--- Provided records Enclosed Below ---
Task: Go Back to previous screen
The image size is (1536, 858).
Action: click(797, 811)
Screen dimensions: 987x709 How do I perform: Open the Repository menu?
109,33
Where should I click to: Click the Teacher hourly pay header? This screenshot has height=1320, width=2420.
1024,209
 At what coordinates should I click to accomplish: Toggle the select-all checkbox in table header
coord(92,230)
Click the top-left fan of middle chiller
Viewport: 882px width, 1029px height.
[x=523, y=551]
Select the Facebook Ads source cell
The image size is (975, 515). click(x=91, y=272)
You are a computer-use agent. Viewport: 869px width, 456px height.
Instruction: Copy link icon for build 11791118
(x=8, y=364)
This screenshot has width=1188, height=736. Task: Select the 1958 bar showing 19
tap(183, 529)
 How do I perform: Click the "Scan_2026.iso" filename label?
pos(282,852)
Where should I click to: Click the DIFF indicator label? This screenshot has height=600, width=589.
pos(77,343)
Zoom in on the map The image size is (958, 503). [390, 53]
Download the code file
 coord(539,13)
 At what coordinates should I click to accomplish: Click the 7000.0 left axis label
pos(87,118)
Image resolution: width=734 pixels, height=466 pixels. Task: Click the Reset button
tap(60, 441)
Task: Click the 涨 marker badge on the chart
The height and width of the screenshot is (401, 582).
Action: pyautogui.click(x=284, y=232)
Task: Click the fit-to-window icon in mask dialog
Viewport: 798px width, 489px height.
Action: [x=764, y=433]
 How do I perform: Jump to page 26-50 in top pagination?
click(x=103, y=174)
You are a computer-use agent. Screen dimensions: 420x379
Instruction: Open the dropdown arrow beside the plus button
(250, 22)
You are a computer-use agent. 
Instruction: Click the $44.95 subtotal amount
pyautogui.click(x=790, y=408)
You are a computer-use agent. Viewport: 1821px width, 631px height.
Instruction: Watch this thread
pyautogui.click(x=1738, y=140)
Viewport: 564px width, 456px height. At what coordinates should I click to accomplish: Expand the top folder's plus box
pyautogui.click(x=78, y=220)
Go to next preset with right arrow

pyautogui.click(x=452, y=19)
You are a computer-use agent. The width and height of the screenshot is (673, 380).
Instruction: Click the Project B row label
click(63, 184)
--- End of Enclosed Provided records ---
Return the material above in full, word for word.

- _Expected answer_:
Task: Go Back to previous screen
The image size is (1536, 858).
Action: click(797, 811)
Screen dimensions: 987x709 How do I perform: Open the Repository menu?
109,33
Where should I click to: Click the Teacher hourly pay header? This screenshot has height=1320, width=2420.
1024,209
 At what coordinates should I click to accomplish: Toggle the select-all checkbox in table header
coord(92,230)
Click the top-left fan of middle chiller
Viewport: 882px width, 1029px height.
[x=523, y=551]
Select the Facebook Ads source cell
The image size is (975, 515). click(x=91, y=272)
You are a computer-use agent. Viewport: 869px width, 456px height.
Instruction: Copy link icon for build 11791118
(x=8, y=364)
This screenshot has width=1188, height=736. Task: Select the 1958 bar showing 19
tap(183, 529)
 How do I perform: Click the "Scan_2026.iso" filename label?
pos(282,852)
Where should I click to: Click the DIFF indicator label? This screenshot has height=600, width=589.
pos(77,343)
Zoom in on the map The image size is (958, 503). [390, 53]
Download the code file
 coord(539,13)
 At what coordinates should I click to accomplish: Click the 7000.0 left axis label
pos(87,118)
Image resolution: width=734 pixels, height=466 pixels. Task: Click the Reset button
tap(60, 441)
Task: Click the 涨 marker badge on the chart
The height and width of the screenshot is (401, 582).
Action: pyautogui.click(x=284, y=232)
Task: Click the fit-to-window icon in mask dialog
Viewport: 798px width, 489px height.
Action: [x=764, y=433]
 How do I perform: Jump to page 26-50 in top pagination?
click(x=103, y=174)
You are a computer-use agent. Screen dimensions: 420x379
Instruction: Open the dropdown arrow beside the plus button
(250, 22)
You are a computer-use agent. 
Instruction: Click the $44.95 subtotal amount
pyautogui.click(x=790, y=408)
You are a computer-use agent. Viewport: 1821px width, 631px height.
Instruction: Watch this thread
pyautogui.click(x=1738, y=140)
Viewport: 564px width, 456px height. At what coordinates should I click to accomplish: Expand the top folder's plus box
pyautogui.click(x=78, y=220)
Go to next preset with right arrow

pyautogui.click(x=452, y=19)
You are a computer-use agent. The width and height of the screenshot is (673, 380).
Instruction: Click the Project B row label
click(63, 184)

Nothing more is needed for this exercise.